23.09.2007
Uyan Fenerbahçeli...
Bursaspor 1-1 Fenerbahçe

Rüya gibi geçen Inter maçının ardından lige dönüşümüz merakla bekleniyordu. Bursaspor taraftarlarının yoğun ilgi gösterdikleri karşılaşmada 2 puan daha kaybederek ligde yara almaya devam ediyoruz. Sakatlığı nedeniyle Bursa'ya götürülmeyen Kezman'ın yerine Semih forma giydi. İlk yarıda gerek takımımızın rakibin sertliğinden yılıp yeterince hücum etmemesi gerekse kendi hareketsizliğinden etkisiz görünen Semih ikinci yarıda takımımızın tek golüne imzasını attı.

İlk 11'de İnter maçı'ndan farklı olarak sadece Kezman yerine Semih değişikliği vardı. Ancak özellikle ilk yarıda ortaya çıkan tablo işlerin yolunda gitmediğini gösteriyordu. Rakip kaleye şut çekmeden tamamladığımız 45 dakikadan akıllarda kalan Bursaspor'un orta saha ve forvet oyuncularımıza tam sahada adam adama giydirme yarışıydı. Hakem Hüseyin Göçek ceza sahası içerisindeki ince faulleri süzmekteki başarısını orta sahadaki mücadelelerdeki kararlarına yansıtamayınca oyun ekran başındakiler için çekilmez bir hal aldı. Rakibin sertliğinden yılan Fenerbahçeliler sahadan silinirken, aynı şekilde karşılık vermeye kalkanlar sarı kartla cezalandırıldı. Sahada bulunanların büyük bölümünün sarı kart gördüğü karşılaşmada kırmızı kartın çıkmamış olması ise bir hakem mucizesi olarak kabul ediliyor.


İlk yarıda etkili olamayan Semih beraberliği getirdi.

KENDİ YORUMUNU GÖNDER!


Hakem Alex'i bile deli etti.

Ona bu ligi kendi ellerinle mi vereceksin?
UYAN!



Hamle var, ama sonuç yok

İnter karşısındaki oyunlarıyla izleyenleri büyüleyen Vederson-Carlos ikilisi Bursaspor karşısında etkili olamadı. Diğer kanatta ise Önder'in tek başına Bursaspor'un katı savunması karşısında hücum zenginliği yaratması ise soz konusu değildi.
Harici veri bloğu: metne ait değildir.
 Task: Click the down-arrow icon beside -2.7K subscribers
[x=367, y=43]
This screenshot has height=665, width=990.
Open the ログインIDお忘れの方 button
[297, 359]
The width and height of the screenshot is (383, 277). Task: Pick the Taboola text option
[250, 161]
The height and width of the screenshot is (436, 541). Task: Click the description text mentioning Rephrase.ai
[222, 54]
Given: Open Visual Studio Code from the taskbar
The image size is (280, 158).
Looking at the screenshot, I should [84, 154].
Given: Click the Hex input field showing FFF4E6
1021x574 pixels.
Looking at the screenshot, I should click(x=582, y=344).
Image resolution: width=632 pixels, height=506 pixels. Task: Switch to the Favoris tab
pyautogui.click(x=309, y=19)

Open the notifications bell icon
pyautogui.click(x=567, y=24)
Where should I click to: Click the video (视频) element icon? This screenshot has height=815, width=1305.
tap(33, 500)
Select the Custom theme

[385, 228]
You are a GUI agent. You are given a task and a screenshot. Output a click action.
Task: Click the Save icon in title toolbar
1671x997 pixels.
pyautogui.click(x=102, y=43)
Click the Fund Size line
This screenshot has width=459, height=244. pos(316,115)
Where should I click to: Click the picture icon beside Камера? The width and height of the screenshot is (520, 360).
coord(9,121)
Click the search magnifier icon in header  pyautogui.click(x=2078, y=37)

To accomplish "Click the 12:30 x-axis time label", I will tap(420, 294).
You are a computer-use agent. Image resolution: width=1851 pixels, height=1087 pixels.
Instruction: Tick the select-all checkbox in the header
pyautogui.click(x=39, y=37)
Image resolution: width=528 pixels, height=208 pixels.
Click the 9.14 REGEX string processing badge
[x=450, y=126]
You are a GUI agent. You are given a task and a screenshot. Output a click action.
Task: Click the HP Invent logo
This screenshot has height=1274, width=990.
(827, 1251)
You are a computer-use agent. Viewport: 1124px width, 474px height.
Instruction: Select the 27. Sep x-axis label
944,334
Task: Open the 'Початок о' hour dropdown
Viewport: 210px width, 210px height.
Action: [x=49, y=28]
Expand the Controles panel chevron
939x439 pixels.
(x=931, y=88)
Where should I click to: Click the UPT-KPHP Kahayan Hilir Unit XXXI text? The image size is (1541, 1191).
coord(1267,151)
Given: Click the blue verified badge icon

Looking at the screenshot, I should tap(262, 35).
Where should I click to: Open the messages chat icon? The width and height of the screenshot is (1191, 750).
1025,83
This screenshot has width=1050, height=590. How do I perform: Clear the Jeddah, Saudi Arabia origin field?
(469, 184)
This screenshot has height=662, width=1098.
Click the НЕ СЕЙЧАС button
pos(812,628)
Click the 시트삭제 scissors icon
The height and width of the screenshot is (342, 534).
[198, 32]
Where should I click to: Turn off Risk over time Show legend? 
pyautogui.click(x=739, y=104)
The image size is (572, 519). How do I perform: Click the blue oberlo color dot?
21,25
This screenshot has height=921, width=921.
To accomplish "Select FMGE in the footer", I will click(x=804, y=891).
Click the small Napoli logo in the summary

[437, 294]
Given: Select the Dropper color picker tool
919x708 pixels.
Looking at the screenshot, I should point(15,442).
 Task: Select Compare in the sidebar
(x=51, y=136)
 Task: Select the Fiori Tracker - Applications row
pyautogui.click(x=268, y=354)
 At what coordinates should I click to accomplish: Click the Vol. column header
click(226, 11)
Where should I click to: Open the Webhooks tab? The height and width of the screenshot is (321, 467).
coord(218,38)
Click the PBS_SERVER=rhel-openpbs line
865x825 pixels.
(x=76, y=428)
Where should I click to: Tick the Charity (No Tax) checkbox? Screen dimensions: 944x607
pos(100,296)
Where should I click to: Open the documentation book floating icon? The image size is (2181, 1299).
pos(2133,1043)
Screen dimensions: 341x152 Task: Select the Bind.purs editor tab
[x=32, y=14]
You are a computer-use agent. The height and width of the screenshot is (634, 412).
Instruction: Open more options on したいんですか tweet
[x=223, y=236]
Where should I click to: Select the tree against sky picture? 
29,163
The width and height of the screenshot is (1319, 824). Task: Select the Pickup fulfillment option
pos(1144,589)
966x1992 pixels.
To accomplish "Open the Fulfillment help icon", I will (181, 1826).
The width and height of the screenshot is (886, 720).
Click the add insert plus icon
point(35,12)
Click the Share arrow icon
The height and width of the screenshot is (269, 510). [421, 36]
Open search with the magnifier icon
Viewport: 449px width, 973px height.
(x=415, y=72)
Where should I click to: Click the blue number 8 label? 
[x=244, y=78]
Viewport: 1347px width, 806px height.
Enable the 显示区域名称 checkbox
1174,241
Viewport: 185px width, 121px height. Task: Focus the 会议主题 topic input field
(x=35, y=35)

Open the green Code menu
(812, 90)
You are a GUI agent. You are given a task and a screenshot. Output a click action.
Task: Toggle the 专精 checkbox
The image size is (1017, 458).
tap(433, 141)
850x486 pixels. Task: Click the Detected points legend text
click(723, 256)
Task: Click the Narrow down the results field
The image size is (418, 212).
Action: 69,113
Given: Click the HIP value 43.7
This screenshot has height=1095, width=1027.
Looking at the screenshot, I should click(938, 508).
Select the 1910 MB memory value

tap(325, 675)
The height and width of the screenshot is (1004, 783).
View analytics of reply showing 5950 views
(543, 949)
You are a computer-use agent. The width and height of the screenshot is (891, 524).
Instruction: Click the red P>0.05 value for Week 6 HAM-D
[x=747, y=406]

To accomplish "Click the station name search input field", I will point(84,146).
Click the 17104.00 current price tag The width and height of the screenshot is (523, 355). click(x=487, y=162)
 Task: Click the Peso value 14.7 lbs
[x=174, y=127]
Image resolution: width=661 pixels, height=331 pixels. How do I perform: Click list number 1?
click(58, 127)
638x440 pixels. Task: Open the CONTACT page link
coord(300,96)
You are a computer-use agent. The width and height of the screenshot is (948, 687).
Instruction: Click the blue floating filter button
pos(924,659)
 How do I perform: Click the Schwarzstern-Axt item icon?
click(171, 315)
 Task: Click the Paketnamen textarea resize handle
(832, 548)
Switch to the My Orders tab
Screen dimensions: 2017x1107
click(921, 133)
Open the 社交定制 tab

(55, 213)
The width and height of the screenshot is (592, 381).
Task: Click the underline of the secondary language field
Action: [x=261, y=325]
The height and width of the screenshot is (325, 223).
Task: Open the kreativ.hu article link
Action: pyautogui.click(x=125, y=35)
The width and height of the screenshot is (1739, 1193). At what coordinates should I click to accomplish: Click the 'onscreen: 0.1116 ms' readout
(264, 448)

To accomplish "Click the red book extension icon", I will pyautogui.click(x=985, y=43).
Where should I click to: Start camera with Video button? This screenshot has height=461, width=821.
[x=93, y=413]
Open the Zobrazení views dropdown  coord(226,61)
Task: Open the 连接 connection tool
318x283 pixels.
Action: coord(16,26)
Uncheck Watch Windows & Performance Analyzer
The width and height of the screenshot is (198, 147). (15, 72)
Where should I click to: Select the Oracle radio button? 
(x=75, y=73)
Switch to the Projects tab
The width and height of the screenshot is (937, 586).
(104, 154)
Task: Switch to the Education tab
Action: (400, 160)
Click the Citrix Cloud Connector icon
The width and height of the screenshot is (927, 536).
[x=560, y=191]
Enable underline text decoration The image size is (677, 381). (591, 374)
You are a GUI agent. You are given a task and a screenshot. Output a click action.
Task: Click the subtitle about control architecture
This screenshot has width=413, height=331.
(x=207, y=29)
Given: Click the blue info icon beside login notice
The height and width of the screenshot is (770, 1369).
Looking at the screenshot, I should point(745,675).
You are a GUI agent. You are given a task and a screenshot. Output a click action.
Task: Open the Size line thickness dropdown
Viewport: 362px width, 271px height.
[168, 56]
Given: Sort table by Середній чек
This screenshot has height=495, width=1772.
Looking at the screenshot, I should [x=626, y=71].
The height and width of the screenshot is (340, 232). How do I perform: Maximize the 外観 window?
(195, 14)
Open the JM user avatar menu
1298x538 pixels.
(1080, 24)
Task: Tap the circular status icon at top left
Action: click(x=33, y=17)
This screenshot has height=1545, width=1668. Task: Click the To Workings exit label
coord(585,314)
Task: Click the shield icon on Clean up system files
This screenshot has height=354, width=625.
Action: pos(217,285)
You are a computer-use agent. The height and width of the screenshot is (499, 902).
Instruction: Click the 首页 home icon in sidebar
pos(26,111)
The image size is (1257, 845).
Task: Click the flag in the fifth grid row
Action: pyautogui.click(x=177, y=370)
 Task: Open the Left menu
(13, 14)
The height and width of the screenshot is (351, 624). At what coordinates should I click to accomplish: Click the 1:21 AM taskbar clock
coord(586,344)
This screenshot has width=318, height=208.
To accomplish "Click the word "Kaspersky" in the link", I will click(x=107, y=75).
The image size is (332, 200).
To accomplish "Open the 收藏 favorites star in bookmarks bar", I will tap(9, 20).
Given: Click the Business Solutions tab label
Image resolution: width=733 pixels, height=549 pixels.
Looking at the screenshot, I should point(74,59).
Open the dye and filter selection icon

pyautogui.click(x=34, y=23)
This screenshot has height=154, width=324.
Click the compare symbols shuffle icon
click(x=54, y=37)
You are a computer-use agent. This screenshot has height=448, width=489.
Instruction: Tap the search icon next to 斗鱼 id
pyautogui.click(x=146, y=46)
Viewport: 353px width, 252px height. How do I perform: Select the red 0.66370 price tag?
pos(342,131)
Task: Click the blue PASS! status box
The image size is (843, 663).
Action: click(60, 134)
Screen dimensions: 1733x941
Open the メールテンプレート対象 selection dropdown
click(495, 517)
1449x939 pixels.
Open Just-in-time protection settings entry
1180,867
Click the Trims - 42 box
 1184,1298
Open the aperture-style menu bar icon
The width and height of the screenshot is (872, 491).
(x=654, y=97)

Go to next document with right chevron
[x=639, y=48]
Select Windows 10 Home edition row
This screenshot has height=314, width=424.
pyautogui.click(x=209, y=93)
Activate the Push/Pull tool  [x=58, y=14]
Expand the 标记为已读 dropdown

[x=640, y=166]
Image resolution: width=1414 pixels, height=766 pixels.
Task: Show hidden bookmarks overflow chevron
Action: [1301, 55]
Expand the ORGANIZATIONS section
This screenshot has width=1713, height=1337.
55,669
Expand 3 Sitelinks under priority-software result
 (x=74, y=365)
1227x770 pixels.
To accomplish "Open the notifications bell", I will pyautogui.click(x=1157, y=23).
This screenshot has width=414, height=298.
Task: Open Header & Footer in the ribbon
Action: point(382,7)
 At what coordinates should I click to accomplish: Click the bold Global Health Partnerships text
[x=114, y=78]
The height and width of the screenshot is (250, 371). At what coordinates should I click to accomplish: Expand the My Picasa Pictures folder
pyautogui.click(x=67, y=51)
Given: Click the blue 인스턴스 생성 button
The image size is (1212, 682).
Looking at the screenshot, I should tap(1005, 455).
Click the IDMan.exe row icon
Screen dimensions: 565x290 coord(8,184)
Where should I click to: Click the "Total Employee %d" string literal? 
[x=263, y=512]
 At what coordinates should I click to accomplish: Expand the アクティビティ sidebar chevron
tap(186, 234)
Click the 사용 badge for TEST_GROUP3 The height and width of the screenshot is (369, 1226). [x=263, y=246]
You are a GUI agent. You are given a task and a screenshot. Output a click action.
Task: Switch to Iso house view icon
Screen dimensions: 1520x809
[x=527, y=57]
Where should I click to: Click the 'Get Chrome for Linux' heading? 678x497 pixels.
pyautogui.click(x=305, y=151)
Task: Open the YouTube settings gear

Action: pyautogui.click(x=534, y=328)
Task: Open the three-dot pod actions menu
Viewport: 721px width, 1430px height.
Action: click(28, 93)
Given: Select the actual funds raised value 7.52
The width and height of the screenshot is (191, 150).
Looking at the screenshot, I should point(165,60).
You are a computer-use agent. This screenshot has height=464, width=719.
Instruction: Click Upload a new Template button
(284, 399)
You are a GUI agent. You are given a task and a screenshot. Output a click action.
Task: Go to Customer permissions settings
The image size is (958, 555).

Orta sahadan da sağ kanata destek gelmeyince Zico ikinci yarıda yenen golden sonra Gökhan Gönül ve Colin Kazım'ı oyuna alarak bir çözüm aradı. Orta sahadan Deniz'in eksiltilmesiyle orta sahamız biraz düşse de sağda Kazım ve Gökhan, solda Carlos ve Vederson Bursaspor savunmasını en azından maçın sonlarında kendi yarı sahasına hapsetmeye yetti. Defansın hazırlıksız yakalandığı bir pozisyonda fırlayan Semih'in ayağından gelen gol dışında bir gol bulamadık, değişikliklerle artan baskı da yeterli olmayınca puan kaybı serimizi 3 haftaya çıkardık.

Sahada Tedavi

Hakem Hüseyin Göçek ikinci yarıda yine "baba"sından doğum günü hediyesi olarak düdük almış çocuk edasıyla düt düt diye bir 45 dakika daha geçirdi. Yeni kurallar icat edip, sarı kartı olmayan Fenerbahçeli futbolculara üzülmemeleri için sarı kart gösterdi. Fenerbahçemiz'in beraberliği yakalamasının ardından temposunu yükseltip rakip kaleye dayandığı bölümde Egemen'in tedavisini saha içinde yaptırarak çığır açtı. En az 5 Bursasporlu futbolcunun ne hikmetse yine bu zaman diliminde sakatlanıp yerde dakikalarca kıvranması dahi uzatma dakikalarının 4 dakikadan fazla olmasına yetmedi. Neticede gitti işte. İster takım kötüydü deyin, ister teknik direktör veya yönetim, ister şanssızdık; bu hafta da puan kaybıyla geçildi. Ama değerlendirmenizi yaparken kendinizi de hesaba çekmeyi unutmayın derim ben. Kaybetmeye alışmadan...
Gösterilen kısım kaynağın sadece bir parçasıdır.